Lifestyle modifications should involve eating a healthy hypocaloric diet and engaging in regular physical exercise for at least 3–5 days/week. Patients should be encouraged to decrease the consumption of saturated fats and refined carbohydrates while increasing protein-rich foods to promote satiety and improve insulin sensitivity

Medical treatment

Medical treatment may be in the form of hormones, drugs that stimulate ovulation, and drugs that may counter the effects of the excess male sex hormone in the body.

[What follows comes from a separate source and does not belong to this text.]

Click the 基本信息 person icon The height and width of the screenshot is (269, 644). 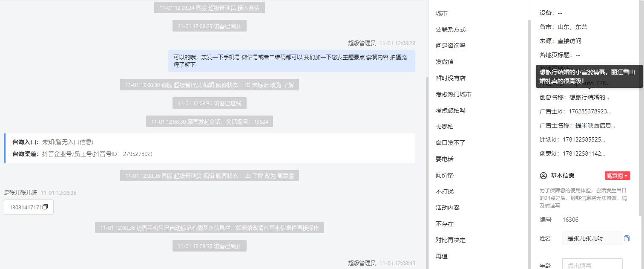(543, 176)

Surgical treatment on the other hand may be the last approach and can only be done based on absolute necessity but hopefully, lifestyle changes, dietary modification and medical treatment may work and surgical treatment will not be necessary in these cases.

Conclusion

In conclusion, many successful non-pharmacological (use of medications) and pharmacological treatments have been developed to treat this problem. Although ovulation induction is still the main intent of these treatment strategies, patients’ adherence to lifestyle interventions plays a major role in recovering their reproductive and metabolic health. Medications are used next in different orders and finally, bariatric surgery could be used to reduce body weight for obese females with PCOS when other solutions did not work.